Consigne détaillée » Recopiez mot pour mot l'intégralité du texte sur la continence et le mariage.

Texte à lire »
---*---
3. Qui eût alors modéré ma peine? Qui m'eût borné à l'usage légitime de la fugitive beauté des créatures éphémères et de leurs délices, pour que les flots de ma jeunesse ne débordassent pas du moins la plage conjugale, s'ils ne pouvaient s'apaiser dans le but de la procréation des enfants, selon la prescription de votre loi, Seigneur, qui réglez la génération de notre mortalité, et pouvez étendre une main adoucie pour émousser des épines inconnues au paradis? car votre toute-puissance est tout près de nous, lors même que nous sommes loin de vous. Que n'ai-je du moins écouté plus attentivement la voix de vos nuées: «Ils souffriront des tribulations dans leur chair. Et moi je vous les épargne. Il est bon à l'homme de ne point toucher de femme. Celui qui est sans femme pense aux choses de Dieu, à plaire à Dieu. Celui qui est lié par le mariage pense aux choses du monde, à plaire à sa femme (
1Co 7,28 1Co 1,32-34).» Que n'ai-je ouvert l'oreille à cette voix! eunuque de volonté en vue du royaume des cieux (Mt 19,12), dans l'attente plus heureuse de vos embrassements?
---*---
Données enregistrées »
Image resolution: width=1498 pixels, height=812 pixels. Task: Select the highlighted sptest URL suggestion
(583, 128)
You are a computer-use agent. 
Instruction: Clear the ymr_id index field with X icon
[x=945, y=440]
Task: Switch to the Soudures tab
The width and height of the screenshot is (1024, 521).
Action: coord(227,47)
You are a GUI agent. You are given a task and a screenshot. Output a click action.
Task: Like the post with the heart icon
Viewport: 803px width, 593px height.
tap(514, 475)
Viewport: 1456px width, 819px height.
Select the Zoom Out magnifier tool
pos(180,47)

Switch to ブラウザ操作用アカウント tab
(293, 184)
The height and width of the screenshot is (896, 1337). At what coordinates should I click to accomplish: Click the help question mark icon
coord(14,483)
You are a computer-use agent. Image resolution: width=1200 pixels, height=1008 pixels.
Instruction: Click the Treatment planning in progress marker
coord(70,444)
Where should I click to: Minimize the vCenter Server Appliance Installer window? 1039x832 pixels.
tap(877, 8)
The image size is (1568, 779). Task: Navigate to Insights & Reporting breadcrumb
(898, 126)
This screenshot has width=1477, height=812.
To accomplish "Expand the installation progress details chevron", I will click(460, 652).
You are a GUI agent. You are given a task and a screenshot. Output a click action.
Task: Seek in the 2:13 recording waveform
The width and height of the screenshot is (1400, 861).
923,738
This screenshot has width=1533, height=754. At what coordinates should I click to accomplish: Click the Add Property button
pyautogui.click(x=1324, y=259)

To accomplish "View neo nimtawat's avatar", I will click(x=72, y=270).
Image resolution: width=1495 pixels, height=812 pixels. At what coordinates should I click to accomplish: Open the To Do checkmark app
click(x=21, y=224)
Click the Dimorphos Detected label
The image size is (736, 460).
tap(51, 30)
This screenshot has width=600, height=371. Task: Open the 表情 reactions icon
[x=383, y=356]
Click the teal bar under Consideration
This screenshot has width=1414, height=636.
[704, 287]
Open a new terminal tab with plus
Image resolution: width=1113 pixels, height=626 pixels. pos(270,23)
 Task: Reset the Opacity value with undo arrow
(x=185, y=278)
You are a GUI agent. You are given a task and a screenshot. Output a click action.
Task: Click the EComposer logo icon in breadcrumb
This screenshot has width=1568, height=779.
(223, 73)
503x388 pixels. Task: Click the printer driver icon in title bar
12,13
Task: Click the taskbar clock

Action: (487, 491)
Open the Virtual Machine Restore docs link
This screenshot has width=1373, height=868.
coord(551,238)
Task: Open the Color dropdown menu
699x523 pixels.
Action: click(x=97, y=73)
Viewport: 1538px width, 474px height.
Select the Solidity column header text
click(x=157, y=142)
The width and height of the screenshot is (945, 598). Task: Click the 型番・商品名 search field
---*---
Solution rédigée »
3. Qui eût alors modéré ma peine? Qui m'eût borné à l'usage légitime de la fugitive beauté des créatures éphémères et de leurs délices, pour que les flots de ma jeunesse ne débordassent pas du moins la plage conjugale, s'ils ne pouvaient s'apaiser dans le but de la procréation des enfants, selon la prescription de votre loi, Seigneur, qui réglez la génération de notre mortalité, et pouvez étendre une main adoucie pour émousser des épines inconnues au paradis? car votre toute-puissance est tout près de nous, lors même que nous sommes loin de vous. Que n'ai-je du moins écouté plus attentivement la voix de vos nuées: «Ils souffriront des tribulations dans leur chair. Et moi je vous les épargne. Il est bon à l'homme de ne point toucher de femme. Celui qui est sans femme pense aux choses de Dieu, à plaire à Dieu. Celui qui est lié par le mariage pense aux choses du monde, à plaire à sa femme (
1Co 7,28 1Co 1,32-34).» Que n'ai-je ouvert l'oreille à cette voix! eunuque de volonté en vue du royaume des cieux (Mt 19,12), dans l'attente plus heureuse de vos embrassements?